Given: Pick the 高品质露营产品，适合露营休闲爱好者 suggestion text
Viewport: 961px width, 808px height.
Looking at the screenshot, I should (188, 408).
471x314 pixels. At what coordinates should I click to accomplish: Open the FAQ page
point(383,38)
################
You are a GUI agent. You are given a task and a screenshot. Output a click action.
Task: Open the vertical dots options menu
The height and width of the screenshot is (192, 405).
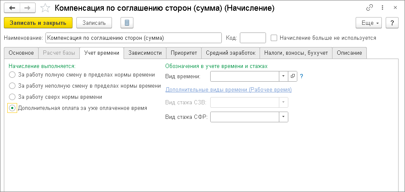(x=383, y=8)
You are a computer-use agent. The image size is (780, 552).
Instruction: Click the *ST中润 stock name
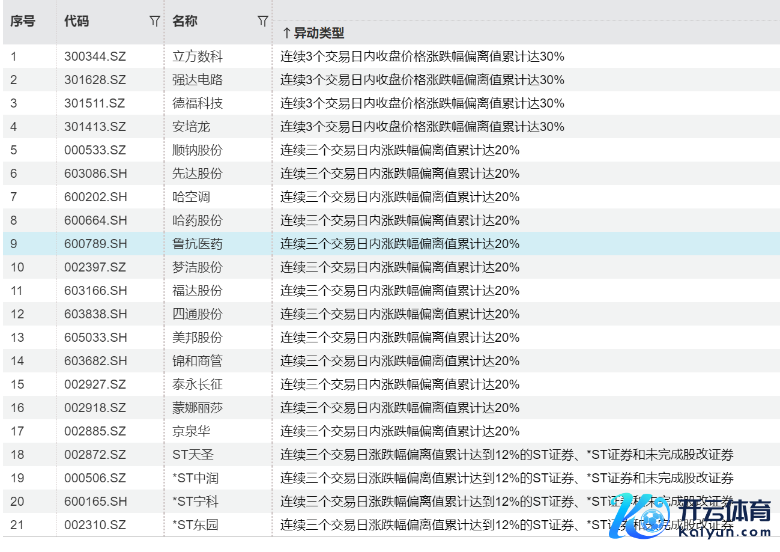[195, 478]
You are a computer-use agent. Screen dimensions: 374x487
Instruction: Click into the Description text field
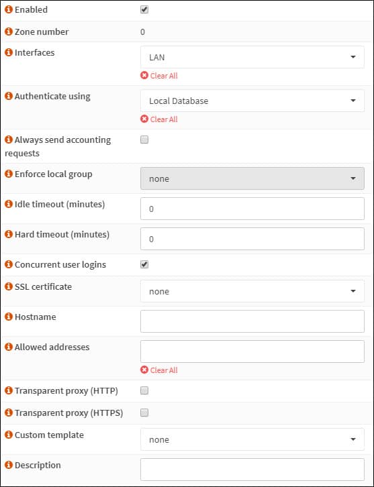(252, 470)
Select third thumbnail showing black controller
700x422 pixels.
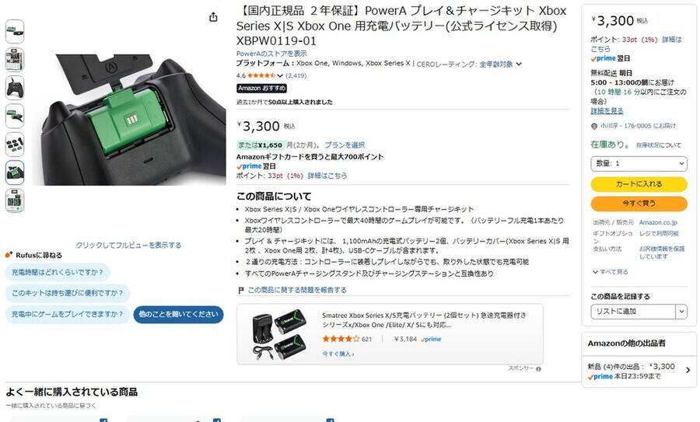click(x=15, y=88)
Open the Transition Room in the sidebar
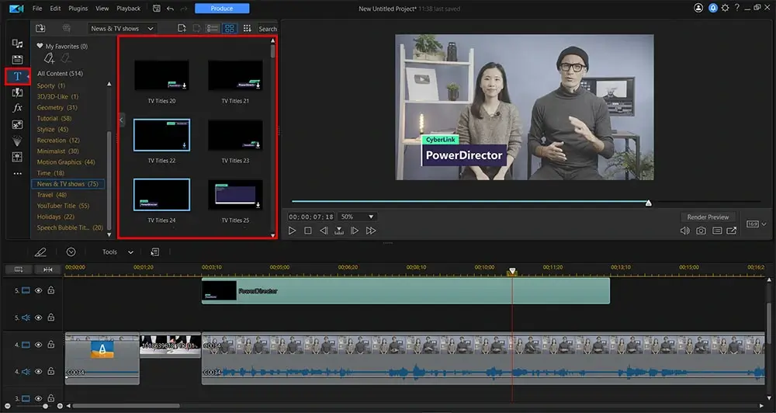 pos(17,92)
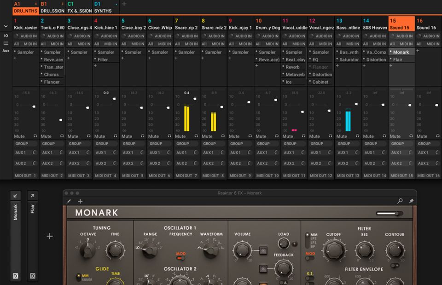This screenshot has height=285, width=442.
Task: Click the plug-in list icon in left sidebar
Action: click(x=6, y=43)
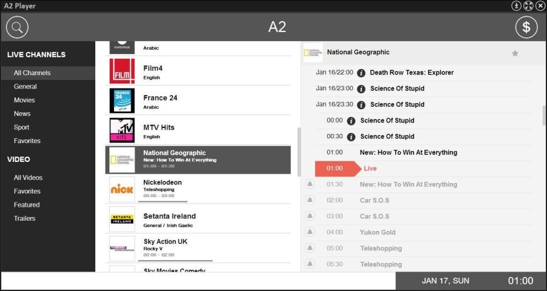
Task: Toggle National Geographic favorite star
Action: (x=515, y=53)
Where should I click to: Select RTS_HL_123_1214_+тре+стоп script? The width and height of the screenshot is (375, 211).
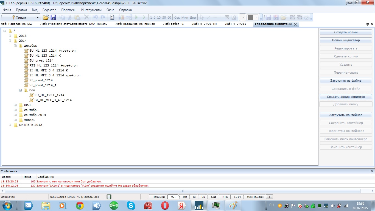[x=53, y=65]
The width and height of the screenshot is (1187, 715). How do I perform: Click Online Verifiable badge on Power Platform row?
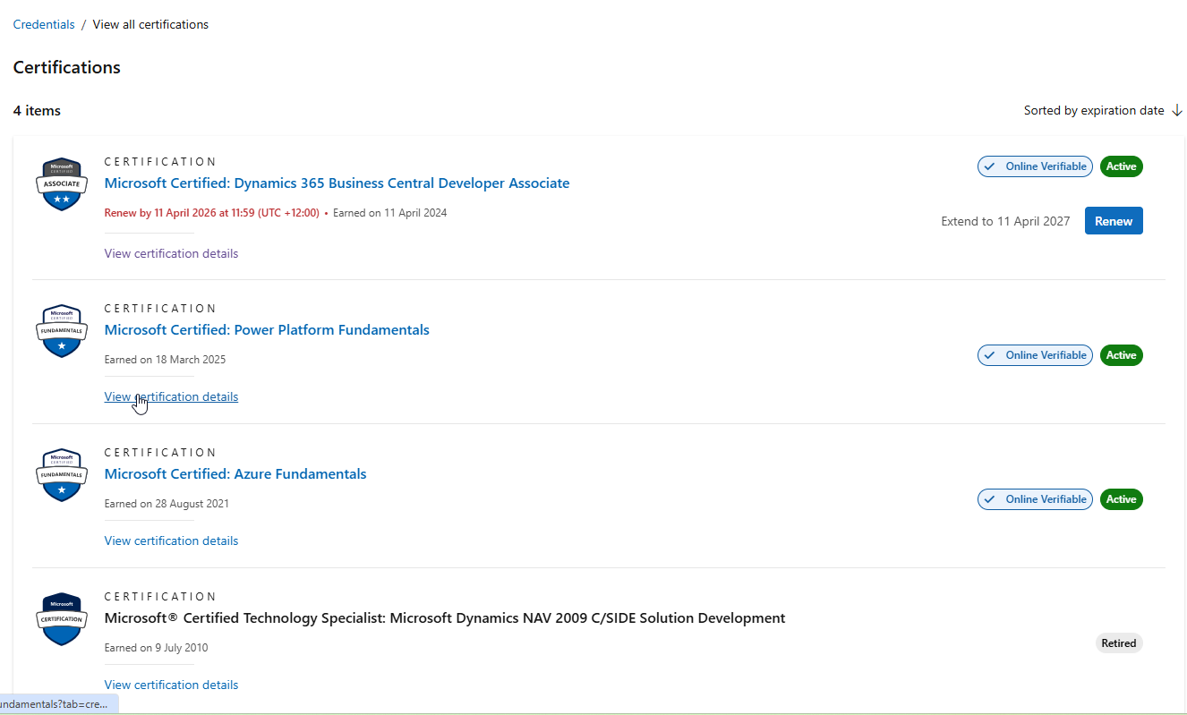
################
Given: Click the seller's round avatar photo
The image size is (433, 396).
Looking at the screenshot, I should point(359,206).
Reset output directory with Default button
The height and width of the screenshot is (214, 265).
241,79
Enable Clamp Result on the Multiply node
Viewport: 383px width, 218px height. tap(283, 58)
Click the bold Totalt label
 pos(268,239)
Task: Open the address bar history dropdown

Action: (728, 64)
################
→ **Task goal**
Each line with "computer" in it must be identified and copied from the material.

→ **Solution below**
You are a computer-use agent. The image size is (780, 552).
You are a computer-use agent. Screen dimensions: 374x487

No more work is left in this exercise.